Both the man and his partner had gum disease and other oral problems that contributed to transmission of HIV, the CDC says, cautioning that the case does not indicate that kissing is a risky behavior for transmitting HIV.

"We have not observed any instances of HIV transmission through regular kissing," said Dr. Scott Holmberg of the CDC. "Exposure to saliva uncontaminated with blood is a highly unlikely vehicle for HIV transmission."

Researchers believe that's due to a number of factors, including low levels of HIV in saliva as well as a protein present in saliva that keeps it from infecting white blood cells.

While kissing has not been absolutely confirmed as the cause of transmission in the case cited Thursday, CDC officials concede it is the likely cause because other possible modes of transmission have been ruled out.

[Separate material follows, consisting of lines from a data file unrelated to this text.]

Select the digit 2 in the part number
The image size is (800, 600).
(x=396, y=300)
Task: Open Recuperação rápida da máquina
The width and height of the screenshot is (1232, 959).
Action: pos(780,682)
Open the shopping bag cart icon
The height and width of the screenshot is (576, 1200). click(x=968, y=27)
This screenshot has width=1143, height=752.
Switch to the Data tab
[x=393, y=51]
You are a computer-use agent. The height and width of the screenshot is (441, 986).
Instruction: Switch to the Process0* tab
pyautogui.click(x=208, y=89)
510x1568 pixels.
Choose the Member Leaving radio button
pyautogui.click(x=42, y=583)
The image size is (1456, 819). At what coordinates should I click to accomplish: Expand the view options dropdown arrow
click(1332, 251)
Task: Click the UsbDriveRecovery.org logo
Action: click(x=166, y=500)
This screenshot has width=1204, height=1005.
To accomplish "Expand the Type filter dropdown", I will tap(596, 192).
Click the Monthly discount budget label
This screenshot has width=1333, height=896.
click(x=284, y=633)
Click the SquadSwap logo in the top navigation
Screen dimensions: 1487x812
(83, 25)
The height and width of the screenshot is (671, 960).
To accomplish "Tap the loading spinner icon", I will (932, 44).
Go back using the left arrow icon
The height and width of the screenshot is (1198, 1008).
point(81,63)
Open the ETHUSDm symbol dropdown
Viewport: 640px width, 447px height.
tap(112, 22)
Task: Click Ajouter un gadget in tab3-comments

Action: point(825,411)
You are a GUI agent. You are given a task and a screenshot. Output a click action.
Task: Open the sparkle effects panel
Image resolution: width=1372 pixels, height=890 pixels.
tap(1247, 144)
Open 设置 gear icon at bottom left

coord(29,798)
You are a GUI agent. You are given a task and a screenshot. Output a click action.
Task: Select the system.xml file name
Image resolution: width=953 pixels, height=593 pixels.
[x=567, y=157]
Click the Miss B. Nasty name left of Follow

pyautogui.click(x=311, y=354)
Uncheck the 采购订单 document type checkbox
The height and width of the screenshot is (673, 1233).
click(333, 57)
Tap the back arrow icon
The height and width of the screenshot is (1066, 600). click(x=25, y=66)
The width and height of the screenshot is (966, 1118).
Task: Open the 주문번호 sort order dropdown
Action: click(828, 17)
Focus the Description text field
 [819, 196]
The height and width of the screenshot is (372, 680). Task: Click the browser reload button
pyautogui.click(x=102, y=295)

Despite this case, the CDC says it has no plans to change its advice regarding kissing and HIV transmission. The agency maintains there is no risk through casual contact and closed mouth or "social kissing."

Because of the potential for contact with blood during "French" or open-mouthed kissing, the CDC continues to recommend against engaging in this activity with an infected person.

In this case, the man reported his gums frequently bled after he brushed and flossed his teeth. He also reported that he and his partner usually engaged in sex and deep kissing at night, after he brushed his teeth.

The CDC says his partner also had gum disease, which weakened and thinned her gums, making it easier for the virus to get into her bloodstream.

The couple has been enrolled in a study of discordant couples (where one partner is HIV-positive and the other is negative) since 1992. As part of the study, they were periodically given questionnaires and tested for HIV. She tested positive for the first time in July 1995.

The couple reported using a latex condom during each act of intercourse and said they didn't have anal sex. During the time between her last negative test and her first positive one, the woman reported she didn't have exposure to any known risk.

The strains of HIV in both the man and woman were genetically similar, indicating that HIV was transmitted from one to the other.